Abstract

Human and non‐human primates effortlessly see both global and local features of objects in great detail. However, how the cortex integrates local visual cues to form global representations along visual hierarchies remains mysterious, particularly considering a long-standing paradox in vision as neurally encoded complexity increases along the visual hierarchy, the known acuity or resolving power dramatically decreases. Putting it simply, how do we simultaneously recognize the face of our child, while still resolving the individual hairs of her or his eyelashes? Many models of visual processing follow the idea that low-level resolution and position information is discarded to yield high-level representations (including cutting edge deep learning models). These are themes that are fundamental to conceiving how the brain does sensory transformation, and current ideas require hypothetical complicated recurrent loops to connect global and local information across the visual hierarchy.
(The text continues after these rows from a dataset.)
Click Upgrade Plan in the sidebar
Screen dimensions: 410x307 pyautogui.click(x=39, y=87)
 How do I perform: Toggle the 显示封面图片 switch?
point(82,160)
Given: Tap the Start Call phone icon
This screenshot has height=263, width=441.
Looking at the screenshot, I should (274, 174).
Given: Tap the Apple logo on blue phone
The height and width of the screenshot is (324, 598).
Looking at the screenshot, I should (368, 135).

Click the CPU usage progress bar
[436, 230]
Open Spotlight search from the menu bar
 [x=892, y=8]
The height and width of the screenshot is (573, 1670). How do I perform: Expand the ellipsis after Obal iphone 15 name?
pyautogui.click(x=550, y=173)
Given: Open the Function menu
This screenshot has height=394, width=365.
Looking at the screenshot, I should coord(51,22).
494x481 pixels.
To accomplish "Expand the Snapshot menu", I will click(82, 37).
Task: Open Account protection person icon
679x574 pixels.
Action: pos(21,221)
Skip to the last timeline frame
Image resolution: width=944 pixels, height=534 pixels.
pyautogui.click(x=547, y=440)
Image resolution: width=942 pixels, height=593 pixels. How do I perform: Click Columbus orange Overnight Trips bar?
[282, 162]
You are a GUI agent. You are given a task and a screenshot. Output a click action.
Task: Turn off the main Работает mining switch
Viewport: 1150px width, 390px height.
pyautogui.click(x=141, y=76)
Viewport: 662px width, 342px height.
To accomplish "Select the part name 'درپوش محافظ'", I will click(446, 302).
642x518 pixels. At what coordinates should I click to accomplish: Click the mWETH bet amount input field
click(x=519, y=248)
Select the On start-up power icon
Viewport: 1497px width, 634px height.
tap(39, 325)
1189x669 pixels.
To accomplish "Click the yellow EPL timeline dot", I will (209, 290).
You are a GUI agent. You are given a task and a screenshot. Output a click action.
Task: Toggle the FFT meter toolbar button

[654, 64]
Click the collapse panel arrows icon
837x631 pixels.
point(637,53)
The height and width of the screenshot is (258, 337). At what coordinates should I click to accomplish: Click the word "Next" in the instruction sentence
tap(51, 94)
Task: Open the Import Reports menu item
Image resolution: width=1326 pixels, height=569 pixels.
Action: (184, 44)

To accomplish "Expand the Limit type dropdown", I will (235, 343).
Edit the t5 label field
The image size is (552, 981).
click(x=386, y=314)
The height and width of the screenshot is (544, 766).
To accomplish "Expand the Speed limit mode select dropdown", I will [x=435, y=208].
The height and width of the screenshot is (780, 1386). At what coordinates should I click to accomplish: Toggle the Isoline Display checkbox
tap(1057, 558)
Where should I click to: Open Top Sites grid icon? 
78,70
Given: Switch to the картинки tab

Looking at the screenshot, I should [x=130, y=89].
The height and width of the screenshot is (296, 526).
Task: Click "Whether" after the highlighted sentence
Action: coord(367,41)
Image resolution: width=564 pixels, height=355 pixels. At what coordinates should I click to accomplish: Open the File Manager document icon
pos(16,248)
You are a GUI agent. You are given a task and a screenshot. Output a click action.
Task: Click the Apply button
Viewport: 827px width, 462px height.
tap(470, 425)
Combining large-scale brain imaging to record the transformation of information across multiple visual areas simultaneously with electrophysiological single-unit recordings (V1, V2, and V4, MT/MST), we demonstrated a bottom-up cascade of cortical visual processing mechanisms underlying integration of local information to form global representations in the primate ventral and dorsal visual streams. Our local-global stimuli are tyre-type text bars, illusory contours, and the Pinna-Brelstaff concentric rings. Recently, we reveal an unexpected neural clustering preserving visual acuity from V1 into V4, enabling a detailed spatiotemporal separation of local and global features along the object-processing hierarchy, suggesting that higher acuities are retained to later stages where more detailed cognitive behaviour occurs. The study reinforces the point that neurons in V4 (and most likely also in infero-temporal cortex) do not necessarily need to have only low visual acuity, which may begin to resolve the long-standing paradox concerning fine visual discrimination. Thus, our research will prompt further studies to probe how preservation of low-level information is useful for higher-level vision and provide new ideas to inspire the next generation of deep neural network architectures.